Strip the paper back, and two habits remain
When we built our tagged index of past papers, we looked closely at the non-routine questions, the ones that require a child to reason rather than recall. Across the 444 non-routine PSLE questions in fourteen years, two habits appear again and again. "Units and parts" appears 98 times, which is 22.1% of them. "Part-whole" appears 95 times, which is 21.4%. Put those two together and you have about 44% of every non-routine question, from these two habits alone.
That figure stopped me the first time I saw it. Nearly half of the thinking that separates a confident child from an anxious one, sitting in just two habits. A third habit, "draw the figure", adds another 70 on top of that, which is why we teach all three so deliberately.
Units and parts
22.1% of the non-routine questions across fourteen years
Part-whole
21.4% of the non-routine questions, a near-mirror of the first
Together
of every non-routine question, from these two habits alone
What "units and parts" actually means
Strip away the wording and this habit is about holding a quantity as a number of equal units, then reasoning about how many units each person or thing has. A child meets it whenever a question describes a ratio, a sharing, a fraction of a quantity, or a "twice as many" relationship. The skill is not the arithmetic at the end; it is seeing the situation as units in the first place, so that one unit can be found and the rest follow.
This is precisely what the bar model trains, one bar and one unit at a time. When a child draws the bars, divides them into equal units and labels what one unit is worth, they are practising the very habit the paper rewards. The drawing is not decoration. It is the thinking made visible.
What "part-whole" actually means
The second habit is its close cousin. Part-whole reasoning is about seeing how the pieces of a quantity add up to the whole, and using the parts you know to find the part you do not. A child meets it whenever a total is split into known and unknown pieces, or when two quantities combine and one has to be recovered. You can read more in our type guide on PSLE part-whole questions, where we work through the common shapes it takes.
Again, the bar model carries the load. A whole bar, split into parts, with one part to be found: that single picture is the habit. None of this is a trick. It is a way of seeing that becomes automatic with practice, and once it is automatic, a large slice of the paper stops feeling unfamiliar.
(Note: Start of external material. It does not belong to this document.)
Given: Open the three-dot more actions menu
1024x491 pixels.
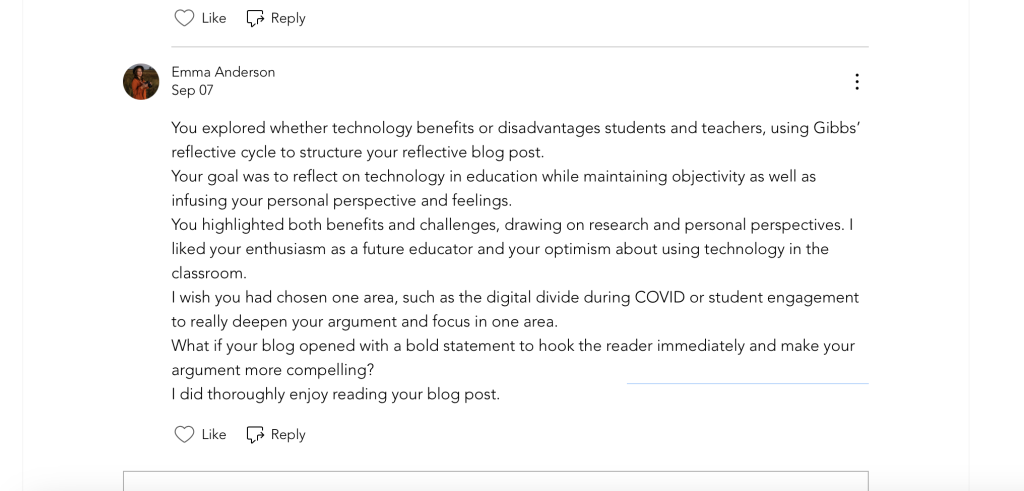Looking at the screenshot, I should (857, 82).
Why this is reassuring, not a shortcut
I am careful never to oversell a number. This is a count of what has appeared, not a forecast of what will. But it does change how you prepare, and gently. If two habits carry about 44% of the non-routine thinking, and a third adds another 70 questions on top, then a child who builds those habits steadily, year by year, is building exactly what the paper keeps asking for. Not memorising last year's questions, but practising the way of thinking underneath them.
So when a parent worries that the PSLE is a wall of unknowns, I point them to the count. The full picture lives in our pillar guide on the most-tested PSLE math topics. These figures come from our tagged index of 709 PSLE questions, with the frequencies here based on the 664 questions from the sat papers; the MOE Specimen paper we keep reported separately. None of these habits is a trick. They are habits, and they are exactly what the bar model trains, one bar and one unit at a time.